▶ PASSAGE PROVIDED:
>>>

Dust-jacket illustration of the first UK edition
|Author Agatha Christie|
Cover artist Lambart
Country United Kingdom
Genre(s) Crime novel
Publisher Collins Crime Club
Publication date September 1933
Media type print (hardcover & paperback)
Pages 256 pp (first edition, hardcover)
Preceded by The Thirteen Problems
Followed by The Hound of Death
Jane Wilkinson, an actress, is suspected of murdering her husband, the fourth Baron Edgware, so that she can marry the Duke of Merton. The plot begins with Jane asking Poirot to convince her husband to agree to a divorce. When Poirot reluctantly does so, Edgware says that he has already agreed to a divorce and written a letter to Jane informing her of the fact. When Poirot reports this to Jane, she denies ever having received such a letter.
On the night of the murder, Wilkinson supposedly goes to the Edgware house, announces herself to the butler, and goes into her husband's study. The next day, Lord Edgware is found murdered and Chief Inspector Japp tells Poirot all about it. But in that morning's newspaper, they discover an article about a dinner party that was held the previous evening where Jane Wilkinson was reportedly a guest.

<<<

▶ MATERIAL SHOWN:
>>>

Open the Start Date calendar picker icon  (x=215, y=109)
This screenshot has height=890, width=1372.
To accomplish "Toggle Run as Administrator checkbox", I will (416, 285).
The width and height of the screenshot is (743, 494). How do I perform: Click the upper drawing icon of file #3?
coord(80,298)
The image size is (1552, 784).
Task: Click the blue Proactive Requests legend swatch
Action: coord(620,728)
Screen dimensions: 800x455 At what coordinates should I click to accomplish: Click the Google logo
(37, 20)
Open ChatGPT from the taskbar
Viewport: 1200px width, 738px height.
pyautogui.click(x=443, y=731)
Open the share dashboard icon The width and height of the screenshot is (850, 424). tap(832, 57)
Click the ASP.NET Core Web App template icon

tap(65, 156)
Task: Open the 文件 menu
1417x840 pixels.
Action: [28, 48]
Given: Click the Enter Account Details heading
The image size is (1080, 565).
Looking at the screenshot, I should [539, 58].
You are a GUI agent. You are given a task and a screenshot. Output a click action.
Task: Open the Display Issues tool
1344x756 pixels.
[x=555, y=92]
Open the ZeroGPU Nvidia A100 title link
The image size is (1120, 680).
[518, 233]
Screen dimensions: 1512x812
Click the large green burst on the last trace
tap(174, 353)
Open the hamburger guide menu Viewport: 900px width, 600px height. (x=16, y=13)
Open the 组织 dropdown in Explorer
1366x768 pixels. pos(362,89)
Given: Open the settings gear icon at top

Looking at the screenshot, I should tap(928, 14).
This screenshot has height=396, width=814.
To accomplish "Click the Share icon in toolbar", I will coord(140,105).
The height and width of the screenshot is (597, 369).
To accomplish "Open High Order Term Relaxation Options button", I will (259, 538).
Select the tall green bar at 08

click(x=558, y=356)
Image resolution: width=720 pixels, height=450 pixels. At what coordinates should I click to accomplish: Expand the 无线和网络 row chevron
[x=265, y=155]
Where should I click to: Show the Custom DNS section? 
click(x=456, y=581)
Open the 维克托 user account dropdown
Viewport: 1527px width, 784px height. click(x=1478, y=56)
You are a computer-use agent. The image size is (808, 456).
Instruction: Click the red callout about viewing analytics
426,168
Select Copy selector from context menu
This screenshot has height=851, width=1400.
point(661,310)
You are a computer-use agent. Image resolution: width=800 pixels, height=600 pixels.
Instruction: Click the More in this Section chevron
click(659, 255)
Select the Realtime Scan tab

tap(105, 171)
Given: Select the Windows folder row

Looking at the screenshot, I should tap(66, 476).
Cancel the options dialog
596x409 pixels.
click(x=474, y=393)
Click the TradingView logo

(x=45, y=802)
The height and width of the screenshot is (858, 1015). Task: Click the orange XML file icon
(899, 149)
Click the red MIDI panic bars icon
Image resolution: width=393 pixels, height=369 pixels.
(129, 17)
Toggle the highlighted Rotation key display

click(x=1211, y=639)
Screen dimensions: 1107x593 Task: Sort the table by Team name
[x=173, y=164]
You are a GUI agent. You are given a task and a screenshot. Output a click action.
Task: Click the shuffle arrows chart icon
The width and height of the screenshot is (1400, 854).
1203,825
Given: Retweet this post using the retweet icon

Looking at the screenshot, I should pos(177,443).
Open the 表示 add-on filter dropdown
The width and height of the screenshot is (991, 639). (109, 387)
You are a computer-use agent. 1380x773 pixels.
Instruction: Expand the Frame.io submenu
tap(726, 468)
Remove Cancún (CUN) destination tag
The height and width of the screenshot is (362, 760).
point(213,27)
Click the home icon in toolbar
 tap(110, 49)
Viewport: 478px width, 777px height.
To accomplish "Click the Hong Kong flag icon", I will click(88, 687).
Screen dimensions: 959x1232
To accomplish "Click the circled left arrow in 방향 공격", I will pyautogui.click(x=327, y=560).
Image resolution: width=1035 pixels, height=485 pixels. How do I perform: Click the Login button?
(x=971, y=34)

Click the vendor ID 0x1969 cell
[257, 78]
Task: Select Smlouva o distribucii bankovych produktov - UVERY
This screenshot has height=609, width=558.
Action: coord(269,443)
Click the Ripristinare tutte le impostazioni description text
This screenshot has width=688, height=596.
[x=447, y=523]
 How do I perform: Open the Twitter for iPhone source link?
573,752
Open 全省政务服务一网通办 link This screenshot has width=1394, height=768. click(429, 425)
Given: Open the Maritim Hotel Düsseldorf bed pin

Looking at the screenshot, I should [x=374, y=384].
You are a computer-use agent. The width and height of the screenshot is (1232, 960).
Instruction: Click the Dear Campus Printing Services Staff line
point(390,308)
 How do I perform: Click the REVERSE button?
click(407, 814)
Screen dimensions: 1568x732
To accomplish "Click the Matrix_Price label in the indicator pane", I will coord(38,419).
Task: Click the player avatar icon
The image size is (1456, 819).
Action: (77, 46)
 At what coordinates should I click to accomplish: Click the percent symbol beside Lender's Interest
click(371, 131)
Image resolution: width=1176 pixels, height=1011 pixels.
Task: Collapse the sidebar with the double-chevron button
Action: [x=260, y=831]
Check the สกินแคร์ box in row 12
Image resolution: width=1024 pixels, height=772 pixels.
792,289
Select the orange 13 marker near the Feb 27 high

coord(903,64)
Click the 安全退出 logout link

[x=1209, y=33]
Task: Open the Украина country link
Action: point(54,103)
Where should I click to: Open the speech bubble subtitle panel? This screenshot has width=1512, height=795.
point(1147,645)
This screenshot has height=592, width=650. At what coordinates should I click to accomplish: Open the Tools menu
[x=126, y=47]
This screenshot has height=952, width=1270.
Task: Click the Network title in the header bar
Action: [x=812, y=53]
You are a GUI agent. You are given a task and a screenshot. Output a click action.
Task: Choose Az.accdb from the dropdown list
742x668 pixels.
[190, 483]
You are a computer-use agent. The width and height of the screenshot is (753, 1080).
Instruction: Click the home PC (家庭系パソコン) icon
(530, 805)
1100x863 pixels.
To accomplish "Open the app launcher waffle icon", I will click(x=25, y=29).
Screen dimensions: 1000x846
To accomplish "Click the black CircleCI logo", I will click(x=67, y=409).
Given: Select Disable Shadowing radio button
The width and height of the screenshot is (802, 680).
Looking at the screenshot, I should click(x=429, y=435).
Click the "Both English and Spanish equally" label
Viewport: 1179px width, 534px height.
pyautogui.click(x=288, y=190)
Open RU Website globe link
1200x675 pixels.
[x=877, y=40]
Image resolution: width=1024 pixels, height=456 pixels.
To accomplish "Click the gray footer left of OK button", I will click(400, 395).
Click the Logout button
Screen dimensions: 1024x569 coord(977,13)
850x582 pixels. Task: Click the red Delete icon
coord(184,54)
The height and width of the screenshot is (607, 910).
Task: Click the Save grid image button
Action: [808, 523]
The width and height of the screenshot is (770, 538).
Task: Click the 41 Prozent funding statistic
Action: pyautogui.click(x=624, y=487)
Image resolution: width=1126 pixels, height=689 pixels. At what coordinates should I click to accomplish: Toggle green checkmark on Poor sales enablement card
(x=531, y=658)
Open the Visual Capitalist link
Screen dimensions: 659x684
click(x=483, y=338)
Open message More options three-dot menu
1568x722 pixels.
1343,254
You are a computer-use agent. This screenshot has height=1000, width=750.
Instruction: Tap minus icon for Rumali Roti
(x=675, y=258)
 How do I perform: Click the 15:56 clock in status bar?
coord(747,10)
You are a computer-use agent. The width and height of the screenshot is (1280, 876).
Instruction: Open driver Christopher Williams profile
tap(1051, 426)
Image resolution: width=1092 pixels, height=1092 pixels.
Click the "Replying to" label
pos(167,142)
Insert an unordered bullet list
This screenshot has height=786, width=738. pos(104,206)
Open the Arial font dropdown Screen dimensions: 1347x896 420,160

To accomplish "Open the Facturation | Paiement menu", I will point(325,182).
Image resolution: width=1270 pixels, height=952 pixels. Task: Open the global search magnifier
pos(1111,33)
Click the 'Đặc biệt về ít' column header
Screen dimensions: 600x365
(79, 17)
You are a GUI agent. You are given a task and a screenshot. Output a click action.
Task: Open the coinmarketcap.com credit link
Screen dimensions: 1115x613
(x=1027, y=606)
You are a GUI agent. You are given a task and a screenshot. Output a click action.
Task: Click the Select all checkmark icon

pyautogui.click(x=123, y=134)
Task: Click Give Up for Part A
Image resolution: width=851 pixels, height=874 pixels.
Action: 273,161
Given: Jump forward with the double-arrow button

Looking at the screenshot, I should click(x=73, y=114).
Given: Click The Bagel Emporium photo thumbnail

<<<

▶ PROMPT:
Reproduce the entire Agatha Christie novel passage from above, word for word.

▶ ANSWER:
Dust-jacket illustration of the first UK edition
|Author Agatha Christie|
Cover artist Lambart
Country United Kingdom
Genre(s) Crime novel
Publisher Collins Crime Club
Publication date September 1933
Media type print (hardcover & paperback)
Pages 256 pp (first edition, hardcover)
Preceded by The Thirteen Problems
Followed by The Hound of Death
Jane Wilkinson, an actress, is suspected of murdering her husband, the fourth Baron Edgware, so that she can marry the Duke of Merton. The plot begins with Jane asking Poirot to convince her husband to agree to a divorce. When Poirot reluctantly does so, Edgware says that he has already agreed to a divorce and written a letter to Jane informing her of the fact. When Poirot reports this to Jane, she denies ever having received such a letter.
On the night of the murder, Wilkinson supposedly goes to the Edgware house, announces herself to the butler, and goes into her husband's study. The next day, Lord Edgware is found murdered and Chief Inspector Japp tells Poirot all about it. But in that morning's newspaper, they discover an article about a dinner party that was held the previous evening where Jane Wilkinson was reportedly a guest.